感傷的ジャズ日記 ~私のアルバムコレクションから~

DUKE JORDAN 「FLIGHT TO DENMARK」

2009年01月12日 | Piano/keyboard

この季節になると聴きたくなる一枚。
今朝は薄日も差して、窓の外にはこんなジャケットのような世界が広がっている。
こういう景色は雪国に住む私たちにとって半ば日常的なものだが、真っ白になった木々を見ているとやっぱり感動する。
こんな休日は、暖かい部屋にいてゆっくりデューク・ジョーダンのピアノを聴いて楽しもうと思う。

とにかくハートウォームな演奏だ。
もっと突っ込んだデューク・ジョーダンを聴きたければ、彼が若い頃の作品を聴けばいい。パーカーと組んでいた40年代後半から50年代までの彼は、ここでの演奏からは想像もできないくらいアグレッシヴだった。
でも最近は、枯れた味わいのジョーダンに勝るものはないと思っている。
このアルバムと対をなす「Two Loves」でも実にいい味を出している。歳をとったらとったなりの弾き方があるんだよ、というかのように穏やかだ。
特に大好きなのが3曲目の「Everything Happens to Me」と、続くオリジナルの「Glad I Met Pat」。
これを聴いていると、心がじわ~っと温かくなってくるのがわかる。
日頃のイヤのことも忘れて優しくなっていくような気がするから、このアルバムは私にとっては大変な特効薬だ。

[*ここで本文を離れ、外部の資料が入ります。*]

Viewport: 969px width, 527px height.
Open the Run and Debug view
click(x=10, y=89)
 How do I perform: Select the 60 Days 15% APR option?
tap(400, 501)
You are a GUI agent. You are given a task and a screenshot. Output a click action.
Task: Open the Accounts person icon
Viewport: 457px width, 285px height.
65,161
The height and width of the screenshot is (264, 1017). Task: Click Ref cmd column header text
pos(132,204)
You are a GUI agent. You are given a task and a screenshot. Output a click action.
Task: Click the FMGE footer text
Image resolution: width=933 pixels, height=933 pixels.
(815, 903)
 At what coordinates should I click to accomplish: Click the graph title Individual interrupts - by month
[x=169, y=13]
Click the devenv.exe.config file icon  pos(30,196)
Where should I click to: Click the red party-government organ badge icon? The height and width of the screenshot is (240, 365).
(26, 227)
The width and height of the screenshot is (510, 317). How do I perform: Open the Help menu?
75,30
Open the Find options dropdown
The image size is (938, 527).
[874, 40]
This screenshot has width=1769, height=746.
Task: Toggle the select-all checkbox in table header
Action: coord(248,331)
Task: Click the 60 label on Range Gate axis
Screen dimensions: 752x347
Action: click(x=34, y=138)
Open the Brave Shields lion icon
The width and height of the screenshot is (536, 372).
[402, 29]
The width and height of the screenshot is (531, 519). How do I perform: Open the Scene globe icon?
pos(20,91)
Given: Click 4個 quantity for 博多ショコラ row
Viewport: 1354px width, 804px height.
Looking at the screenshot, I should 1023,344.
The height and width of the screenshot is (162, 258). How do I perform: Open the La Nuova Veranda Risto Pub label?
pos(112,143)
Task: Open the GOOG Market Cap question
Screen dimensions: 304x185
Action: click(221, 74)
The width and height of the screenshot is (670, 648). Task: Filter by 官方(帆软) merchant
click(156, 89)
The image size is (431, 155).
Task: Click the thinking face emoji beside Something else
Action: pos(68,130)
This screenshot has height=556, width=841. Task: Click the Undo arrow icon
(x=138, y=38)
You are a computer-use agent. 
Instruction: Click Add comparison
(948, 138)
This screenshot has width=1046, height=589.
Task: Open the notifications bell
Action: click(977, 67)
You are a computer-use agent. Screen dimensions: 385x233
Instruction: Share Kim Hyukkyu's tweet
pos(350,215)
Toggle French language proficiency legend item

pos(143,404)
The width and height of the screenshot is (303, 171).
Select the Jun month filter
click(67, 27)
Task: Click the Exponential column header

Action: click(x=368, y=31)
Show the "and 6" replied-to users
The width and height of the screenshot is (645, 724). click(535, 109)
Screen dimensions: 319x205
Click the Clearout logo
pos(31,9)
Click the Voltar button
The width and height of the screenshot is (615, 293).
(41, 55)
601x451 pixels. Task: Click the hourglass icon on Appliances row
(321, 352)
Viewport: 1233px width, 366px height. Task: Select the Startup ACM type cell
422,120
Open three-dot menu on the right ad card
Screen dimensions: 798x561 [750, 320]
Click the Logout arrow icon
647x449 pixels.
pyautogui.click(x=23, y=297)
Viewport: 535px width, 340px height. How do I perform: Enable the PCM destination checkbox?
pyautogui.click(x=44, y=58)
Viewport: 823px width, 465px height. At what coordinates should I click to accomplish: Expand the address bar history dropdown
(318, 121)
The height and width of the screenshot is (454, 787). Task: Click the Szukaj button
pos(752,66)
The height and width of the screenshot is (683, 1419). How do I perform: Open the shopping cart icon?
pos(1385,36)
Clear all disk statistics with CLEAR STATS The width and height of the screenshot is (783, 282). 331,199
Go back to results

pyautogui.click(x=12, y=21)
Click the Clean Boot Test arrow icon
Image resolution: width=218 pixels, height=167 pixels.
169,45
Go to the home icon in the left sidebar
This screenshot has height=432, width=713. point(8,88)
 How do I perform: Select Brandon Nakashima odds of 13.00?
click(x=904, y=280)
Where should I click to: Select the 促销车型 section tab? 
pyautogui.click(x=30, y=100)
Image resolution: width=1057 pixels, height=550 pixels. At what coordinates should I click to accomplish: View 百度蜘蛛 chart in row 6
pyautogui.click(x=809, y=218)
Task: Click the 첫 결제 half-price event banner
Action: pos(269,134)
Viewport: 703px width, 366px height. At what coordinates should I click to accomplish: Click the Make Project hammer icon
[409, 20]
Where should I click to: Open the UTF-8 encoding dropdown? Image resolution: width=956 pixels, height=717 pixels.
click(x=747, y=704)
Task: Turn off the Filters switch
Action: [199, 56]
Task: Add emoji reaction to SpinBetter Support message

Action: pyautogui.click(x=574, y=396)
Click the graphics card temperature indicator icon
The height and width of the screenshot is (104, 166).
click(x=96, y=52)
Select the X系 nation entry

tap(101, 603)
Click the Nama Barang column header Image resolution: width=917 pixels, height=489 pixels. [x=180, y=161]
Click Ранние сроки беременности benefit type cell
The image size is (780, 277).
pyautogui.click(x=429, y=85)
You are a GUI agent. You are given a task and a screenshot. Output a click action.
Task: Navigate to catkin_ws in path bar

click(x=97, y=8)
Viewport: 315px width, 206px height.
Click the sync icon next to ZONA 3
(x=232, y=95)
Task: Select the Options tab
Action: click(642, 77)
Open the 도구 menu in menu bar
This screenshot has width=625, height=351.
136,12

以前一度だけこのデューク・ジョーダンのステージを観たことがある。
いかにも地味な感じの人で、ステージ・パフォーマンスもほとんどなかったのだが、最後にちょっとだけ観客に向かって手を挙げ、「うん、うん」と頷くような仕草をしたのが印象的だった。
それから数年後、ジョーダンはデンマークで息を引き取った。84歳だった。
こんな生き方、死に方をしたいと思う。